There is a bill for repeat speeders. The Stop Super Speeders Act (S 4045). Committee votes moved it. Its aim is simple: force speed limiters on chronic violators. The summary says it would require devices for drivers with repeated violations. See the file. We need fewer funerals, not more press releases.

What will stop the bleeding

  • Lower NYC’s default speed limit. Twenty saves lives. Every mile per hour matters. Sammy’s Law lets the city act. Do it citywide.
  • Mandate speed limiters for repeat offenders. Pass S 4045 and enforce it. Make the worst drivers slow down or park.
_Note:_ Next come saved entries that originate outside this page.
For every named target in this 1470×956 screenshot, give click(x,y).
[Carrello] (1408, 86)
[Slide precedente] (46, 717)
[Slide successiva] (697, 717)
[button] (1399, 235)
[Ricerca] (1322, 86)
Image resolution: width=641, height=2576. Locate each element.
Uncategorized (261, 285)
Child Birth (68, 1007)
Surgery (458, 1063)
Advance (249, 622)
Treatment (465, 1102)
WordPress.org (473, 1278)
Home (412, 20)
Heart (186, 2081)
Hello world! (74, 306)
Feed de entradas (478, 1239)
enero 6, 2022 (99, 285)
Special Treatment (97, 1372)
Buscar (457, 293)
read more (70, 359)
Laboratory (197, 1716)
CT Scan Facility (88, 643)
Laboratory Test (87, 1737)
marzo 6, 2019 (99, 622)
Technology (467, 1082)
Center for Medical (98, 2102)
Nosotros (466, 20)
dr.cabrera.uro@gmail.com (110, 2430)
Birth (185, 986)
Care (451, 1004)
This district knows the price. A boy in a trauma bay. An old man under a bus. A rider against a door that cut him in half. Slow the streets. Stop the repeat speeders.

Take one step today. Tell City Hall and Albany to act. Start here: take action. The clock does not stop for the dead.

FAQ

  • Q: What is the New York State Senate and how does it work? A: It’s the upper house of the state legislature. Senators introduce bills, hold hearings, and vote; a bill must pass both the Senate and the Assembly and be signed by the Governor to become law. You can look up bills like S 4045 to track progress.
  • Q: Where does SD 23 sit politically? A: It belongs to borough Staten Island, city council district District 49 and assembly district AD 63.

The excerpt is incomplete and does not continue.